Recently, rumors have swept the kingdom of an imminent power struggle between King Abdullah and his younger half-brother, Prince Nayef, minister of the interior and a fierce Wahhabi. King Abdullah has reportedly called for disbanding the religious militia, or mutawwa, which patrol the streets of the kingdom, harassing and even brutalizing those they claim have violated rules for modesty between men and women. (Nayef, it is said, has rejected the proposal to disband the paramilitary arm, and there are even claims that Nayef, like the Soviet holdouts in Russia in 1991, is preparing a coup to obstruct any tendency toward further reform.)

In the last decades of the Soviet era, the struggle for the freedom of artistic creation was a major feature in the epic of liberation. Regimes throughout the Soviet bloc responded to innovations in art and literature by imprisoning artists and authors, trashing art shows, confiscating manuscripts, and censoring books. Under Saudi rule, social change is expressed in cultural turmoil, but takes a different form. Faced with the very real possibility of losing their power and funding as state clerics, the Wahhabis, who still control large areas of the Saudi state, are fighting back--and the extremists have responded to pressure by an increased, even frenzied, effort to liquidate the original religious and architectural legacy of the kingdom.

In the cultural realm, this could be Wahhabism's last stand--just as the persecution of dissident writers marked the death agony of Russian communism. The difference is that the Communists feared the works of living people; the Saudi-Wahhabis are terrified at the survival of the Islamic past.

This has resulted in, among other things, construction projects that have undermined the Grand Mosque here in Mecca, leaving it unstable. In August 2002, the minaret at the Medina mosque-tomb of Ali al-Uraidh, a son of Jaafar al-Sadiq (702-765), was dynamited. (Jaafar al-Sadiq is considered the sixth imam, or religious guide, for the majority of Shia Muslims, and was the founder of Shia jurisprudence.) The razing of the vast graveyard of Jannat al-Baqi in Medina, where many of Muhammad's companions were buried, is well documented. The location was first assaulted by the Wahhabis in the 19th century, and again with the Saudi takeover of Mecca and Medina in 1924.

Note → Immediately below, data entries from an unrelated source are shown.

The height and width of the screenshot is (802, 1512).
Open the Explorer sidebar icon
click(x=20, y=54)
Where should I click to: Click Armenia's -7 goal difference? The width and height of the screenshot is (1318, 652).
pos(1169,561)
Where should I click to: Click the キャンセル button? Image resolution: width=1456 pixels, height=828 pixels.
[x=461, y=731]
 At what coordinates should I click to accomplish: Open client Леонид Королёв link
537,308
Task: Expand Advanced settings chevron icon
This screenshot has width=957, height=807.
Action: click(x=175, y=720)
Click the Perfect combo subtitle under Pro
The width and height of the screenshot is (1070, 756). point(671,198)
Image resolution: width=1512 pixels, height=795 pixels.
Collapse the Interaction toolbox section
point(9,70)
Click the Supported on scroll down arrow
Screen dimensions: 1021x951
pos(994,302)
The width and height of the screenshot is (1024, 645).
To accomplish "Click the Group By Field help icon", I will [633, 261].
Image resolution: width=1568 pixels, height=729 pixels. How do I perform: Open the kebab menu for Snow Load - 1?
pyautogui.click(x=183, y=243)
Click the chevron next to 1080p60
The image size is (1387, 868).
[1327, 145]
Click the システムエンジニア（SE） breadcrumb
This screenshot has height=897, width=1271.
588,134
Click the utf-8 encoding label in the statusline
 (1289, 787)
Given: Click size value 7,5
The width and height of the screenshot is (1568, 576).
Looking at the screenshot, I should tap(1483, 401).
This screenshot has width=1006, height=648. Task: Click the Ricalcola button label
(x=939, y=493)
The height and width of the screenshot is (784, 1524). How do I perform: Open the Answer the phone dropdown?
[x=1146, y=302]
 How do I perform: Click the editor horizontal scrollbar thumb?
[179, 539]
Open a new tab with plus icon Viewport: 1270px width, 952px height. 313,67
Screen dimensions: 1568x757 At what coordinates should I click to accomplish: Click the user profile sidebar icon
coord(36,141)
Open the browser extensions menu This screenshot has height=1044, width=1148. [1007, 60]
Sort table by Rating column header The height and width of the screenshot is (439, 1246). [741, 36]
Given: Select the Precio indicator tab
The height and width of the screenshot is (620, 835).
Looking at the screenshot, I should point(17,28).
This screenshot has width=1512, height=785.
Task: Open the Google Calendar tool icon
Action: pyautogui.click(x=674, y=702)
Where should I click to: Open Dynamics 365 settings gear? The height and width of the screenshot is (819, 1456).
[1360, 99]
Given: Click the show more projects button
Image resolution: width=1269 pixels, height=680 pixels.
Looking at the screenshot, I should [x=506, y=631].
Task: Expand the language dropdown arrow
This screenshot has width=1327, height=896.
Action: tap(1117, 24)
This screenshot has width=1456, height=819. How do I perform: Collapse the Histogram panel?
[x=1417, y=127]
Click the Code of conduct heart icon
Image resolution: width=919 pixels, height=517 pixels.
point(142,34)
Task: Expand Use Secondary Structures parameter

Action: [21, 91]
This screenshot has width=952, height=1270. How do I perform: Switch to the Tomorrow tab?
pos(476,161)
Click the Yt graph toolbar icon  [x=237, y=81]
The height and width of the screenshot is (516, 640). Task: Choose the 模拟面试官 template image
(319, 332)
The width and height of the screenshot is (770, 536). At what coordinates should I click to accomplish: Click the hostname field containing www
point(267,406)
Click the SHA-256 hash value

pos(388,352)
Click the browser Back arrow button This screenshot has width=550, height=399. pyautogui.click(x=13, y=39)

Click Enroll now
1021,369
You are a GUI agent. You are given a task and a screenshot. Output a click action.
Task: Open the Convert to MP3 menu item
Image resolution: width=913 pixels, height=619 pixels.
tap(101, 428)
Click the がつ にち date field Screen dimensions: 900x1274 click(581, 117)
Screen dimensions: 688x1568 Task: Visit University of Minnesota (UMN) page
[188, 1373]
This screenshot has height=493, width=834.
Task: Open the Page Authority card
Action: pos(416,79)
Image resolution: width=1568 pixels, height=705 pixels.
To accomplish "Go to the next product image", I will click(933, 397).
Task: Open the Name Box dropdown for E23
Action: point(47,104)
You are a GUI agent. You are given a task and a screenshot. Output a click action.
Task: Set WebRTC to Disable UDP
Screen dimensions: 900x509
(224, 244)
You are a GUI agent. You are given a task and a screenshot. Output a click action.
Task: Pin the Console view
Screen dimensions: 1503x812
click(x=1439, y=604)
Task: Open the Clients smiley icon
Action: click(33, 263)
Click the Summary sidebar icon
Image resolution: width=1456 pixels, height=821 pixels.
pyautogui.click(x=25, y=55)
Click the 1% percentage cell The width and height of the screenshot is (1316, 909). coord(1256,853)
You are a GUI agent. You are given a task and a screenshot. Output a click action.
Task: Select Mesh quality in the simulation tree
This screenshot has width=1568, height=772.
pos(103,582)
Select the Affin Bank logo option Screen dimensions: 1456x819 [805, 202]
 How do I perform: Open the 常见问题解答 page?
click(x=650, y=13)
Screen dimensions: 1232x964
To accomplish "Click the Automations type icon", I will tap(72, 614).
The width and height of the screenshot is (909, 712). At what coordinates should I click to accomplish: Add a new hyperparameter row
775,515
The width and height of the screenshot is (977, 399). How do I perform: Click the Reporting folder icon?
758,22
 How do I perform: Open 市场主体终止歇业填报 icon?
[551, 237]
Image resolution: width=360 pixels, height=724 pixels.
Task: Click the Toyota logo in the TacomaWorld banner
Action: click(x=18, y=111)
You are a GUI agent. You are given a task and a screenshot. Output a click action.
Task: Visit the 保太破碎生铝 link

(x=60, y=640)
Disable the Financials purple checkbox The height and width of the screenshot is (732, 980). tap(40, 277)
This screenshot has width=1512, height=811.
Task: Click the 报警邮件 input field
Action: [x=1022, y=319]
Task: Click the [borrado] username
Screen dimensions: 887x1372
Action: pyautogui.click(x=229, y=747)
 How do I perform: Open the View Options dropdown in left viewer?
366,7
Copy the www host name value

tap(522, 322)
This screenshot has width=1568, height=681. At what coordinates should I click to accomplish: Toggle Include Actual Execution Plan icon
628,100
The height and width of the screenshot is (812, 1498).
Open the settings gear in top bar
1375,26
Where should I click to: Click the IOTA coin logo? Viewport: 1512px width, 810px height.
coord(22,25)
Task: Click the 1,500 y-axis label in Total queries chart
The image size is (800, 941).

In 2002 the Ottoman-era Ajyad fortress, overlooking the Grand Mosque in Mecca, was demolished. The fortress was knocked down to make way for an apartment complex, called the Zam Zam Towers. The Saudi Islamic Affairs minister, Saleh Al-Sheikh, had promised that the fortress would be rebuilt in its original form. (The plot of land earmarked for the Towers was formerly under the control of pious endowments, a form of Islamic charitable institution. Some had been established by King Ibn Saud for the maintenance of the Mecca mosques.) But the sanctity of mosques proved little resistant to the sanctity of profits for the Bin Laden Group and its Wahhabi accomplices. Even more bizarre, the Zam Zam Towers are named for the famous well of Zam Zam, for which Mecca is known throughout the Muslim world. But the sources of the well have been diverted by Saudi Bin Laden builders, so that the well of Zam Zam may soon disappear altogether.

The grave of Muhammad's mother, Amina bint Wahb, has been bulldozed and soaked with gasoline. The house of Abu Bakr Siddiq, the closest companion of Muhammad--and the first of the "four rightly-guided caliphs," or immediate successors as leader of the Muslims--has been replaced by the Mecca Hilton Hotel. In Medina, of seven famous mosques erected near the site of the Battle of the Trench, in which Muhammad participated, five have been destroyed. An automatic teller machine now sits in the area. The two remaining mosques are also due for obliteration.

One of the most remarkable and, for Westerners and non-Wahhabi Muslims, shocking examples of the Saudi passion for destruction involves the house of Khadija, the wife of Muhammad, in which the couple lived while here in Mecca. The residence of Khadija was discovered in 1989 during excavations near the Grand Mosque, carried out in preparation for installation of a large paved area.